When is too much success a bad thing?

I was talking to a customer the other day who had an interesting problem:  Successful backups.

Specifically, their problem had to do with the success messages that SQL backup puts in the SQL errorlog and the system event log.

Seems like a nice, friendly thing to do right?  Drop a note that your backup was successful, note the LSN, etc.

The problem comes when you do a LOT of backups.  In this case, the customer was doing 1 T-log backup per minute on EACH of 5 production databases.  That adds up to an errorlog entry every 12 seconds.  As you can see, the errorlog very quickly gets bloated with success messages.  This in turn causes two issues:

  1. Managing the size of the log itself
  2.  Finding anything actionable in the flood of success messages.
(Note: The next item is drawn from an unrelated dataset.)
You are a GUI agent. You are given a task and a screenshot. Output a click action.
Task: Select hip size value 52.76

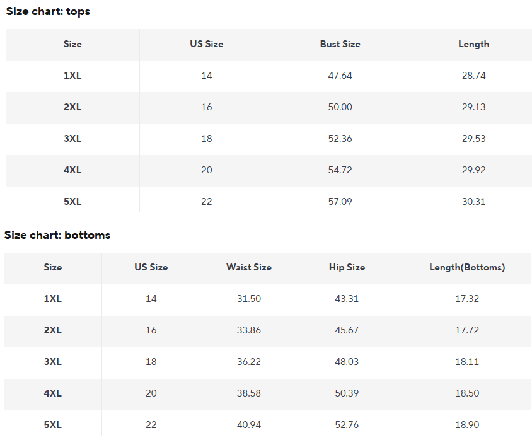pos(347,425)

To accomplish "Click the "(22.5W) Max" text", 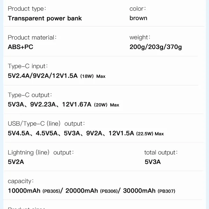I will point(150,133).
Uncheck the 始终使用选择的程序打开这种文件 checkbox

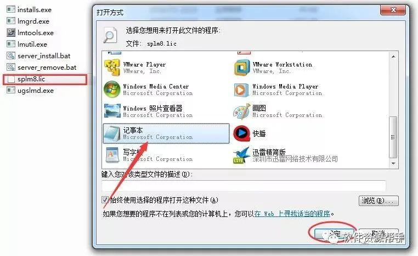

In this customer's case they had an added complication:  They were using a monitoring tool which scanned the SQL errorlog for certain error codes.  As it so happens, every so often the LSN noted in a success message just happened to match with some error condition, and the DBA got woken up to deal with his "corrupt database".

So, I went spelunking, and found a jewel which might save some of you some problems.

There is a traceflag, 3226, which suppresses these success messages from both the SQL errorlog and the system event log.  By enabling this traceflag you will no longer get the flood of success messages in your logs.  Of course, if you've implemented some sort of logic which depends on the content of these messages, that would be a bad thing, but for most people who do very frequent backups, this could be an asset.

This traceflag has been in the product since SQL 2000 so any existing instances can take advantage of it immediately.